Once upon a time, there was a town full of live baked goods. There was Bill the Breadpudding, Terry the Tiramisu, Christine the Cookie, and far, far more. There was also Gary the Gingerbread Man, and he was one far different.

You see, Gary the Gingerbread Man never agreed with anyone. He wanted things his own way. If Bill the Breadpudding said water was wet, Gary the Gingerbread Man said it was dry. If Terry the Tiramisu said the sun was hot, Gary the Gingerbread Man said it was cold. And Gary the Gingerbread Man never changed his mind, even when he knew he was wrong.  Gary the Gingerbread Man knew that changing your mind is weakness. Gary the Gingerbread Man was inflexible and brittle, so he pretended to be hard.

Gary the Gingerbread Man decided that he was finished with such small-minded fools. They were all sheep, he thought. I know the Truth, though I am freshly baked. Admitting wrong is weakness.

Gary the Gingerbread Man ran away, into the deep woods away from the town. And when Bill the Breadpudding, Terry the Tiramisu, and Christine the Cookie went after him to bring him home, Gary the Gingerbread Man said “run, run, as fast as you can, I know the Truth, I’m the Gingerbread Man. And when Bill the Breadpudding went after him, Gary the Gingerbread Man said “run, run, as fast as you can, you’re just a sheep, I’m the Gingerbread Man.

And on and on he ran, refusing to see things any other way, for Gary the Gingerbread Man was inflexible and brittle, so he pretended to be hard.

And on and on he ran, until he was alone with his thoughts. But he was not alone with himself. Frankie the Fox found him until a Poplar tree. Frankie he Fox said “I like the way you think, Gary the Gingerbread Man. You are right, they are wrong. Everything they say is a lie, but you know the Truth.” And Gary the Gingerbread Man believed him, for what is a gingerbread man without frosting to sweeten him?

Gary the Gingerbread Man and all the foxes became friends. They said “I like the way you think, Gary the Gingerbread Man. You are right, they are wrong. Everything they say is a lie, but you know the Truth.” And Gary the Gingerbread Man believed them, because he believed himself.

Gary the Gingerbread Man told his fox friends about the town of baked goods. They pretended not to lick their lips and told him that they are wrong. They must be shown the Truth. Lead us to them, Gary the Gingerbread Man, and we will help you show them the Truth. And Gary the Gingerbread Man believed them, for what is a gingerbread man without frosting to sweeten him?

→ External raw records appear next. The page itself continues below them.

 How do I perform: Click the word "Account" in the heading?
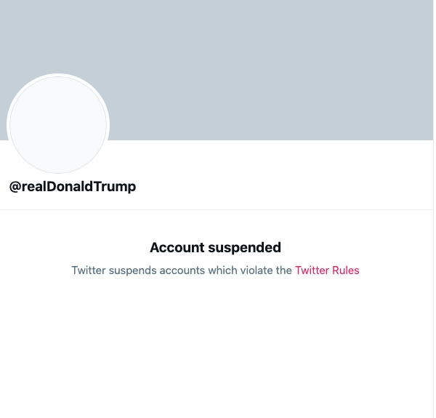point(177,248)
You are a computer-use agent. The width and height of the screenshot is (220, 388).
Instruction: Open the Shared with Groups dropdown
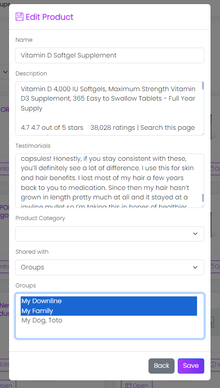110,268
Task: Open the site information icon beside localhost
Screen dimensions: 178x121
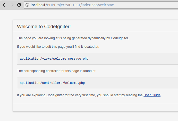Action: click(27, 5)
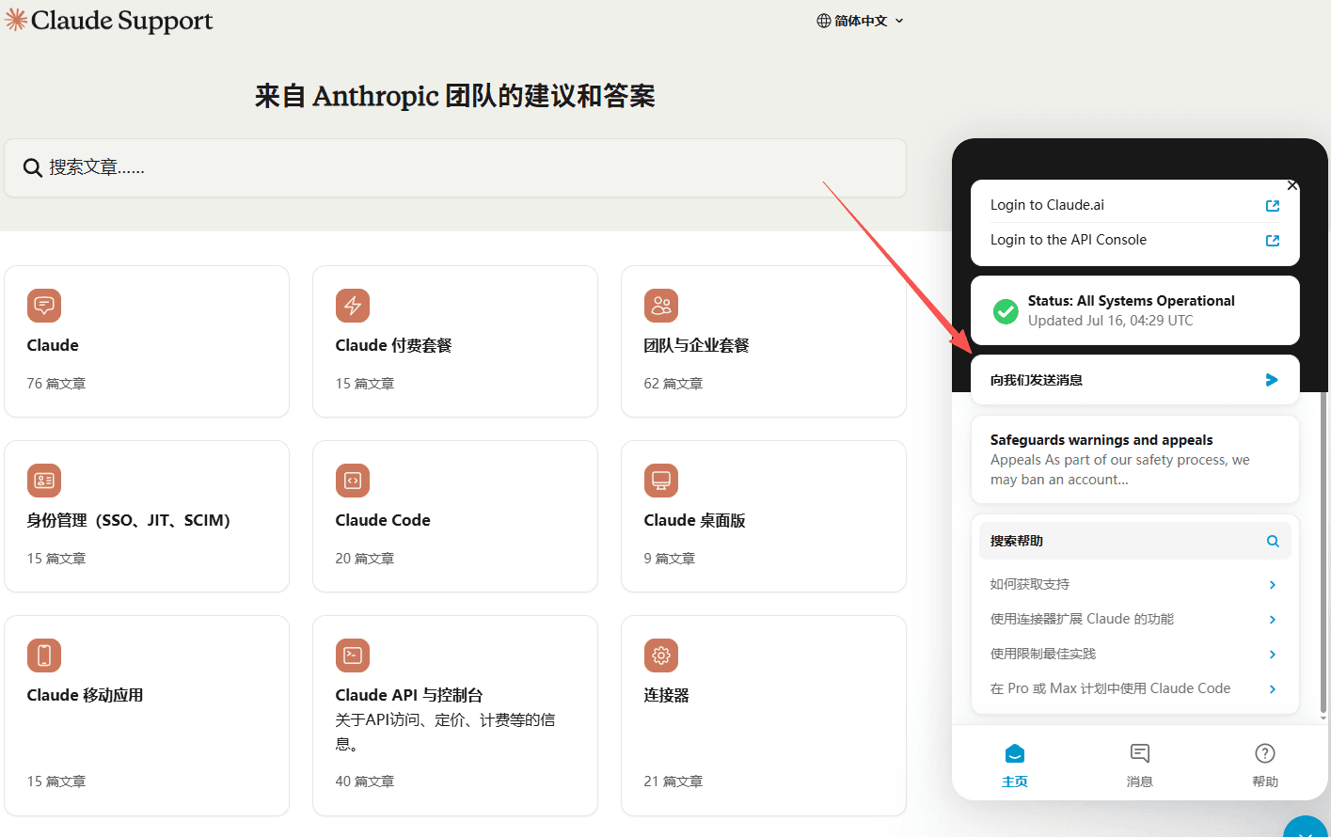This screenshot has width=1331, height=837.
Task: Click the Claude category chat-bubble icon
Action: [x=44, y=306]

They all returned to the town of baked goods. When Gary the Gingerbread Man tried to tell him that he found others that knew the Truth, the foxes rushed forward and ate all the baked goods. They ate Bill the Breadpudding. They ate Terry the Tiramisu. They ate Christine the Cookie. They ate all of the villagers. And Gary the Gingerbread Man was happy, because they were sheep and deserved to be eaten by those that knew the Truth.

And then Gary the Gingerbread Man was alone. And then the foxes turned on Gary the Gingerbread Man. They said “thank you for the meal.” They circled Gary the Gingerbread Man. They said, “we are not finished. You must feed the Truth.”

The foxes ate Gary the Gingerbread Man. And as they bit off his legs and arms, Gary the Gingerbread Man was happy. He was feeding the Truth. He would die for the Truth. He was not inflexible and brittle, he was a hero.

Gary the Gingerbread Man didn’t care about Bill the Breadpudding. He only cared about himself. He never knew the Truth. He knew a Belief, and refused to listen to anything else.

Gary the Gingerbread Man died a fool, and everyone in the town of baked goods died because of him. Because Gary the Gingerbread Man was inflexible and brittle. And Gary the Gingerbread Man was wrong.

Gary the Gingerbread Man was always wrong.

Hey, did you like this story? Check out my historical fantasy, The Watchmage of Old New York. It’s only 99 cents for the holiday season, and available in paperback too! Books make great gifts, and ebooks are great (cyber) stocking stuffers.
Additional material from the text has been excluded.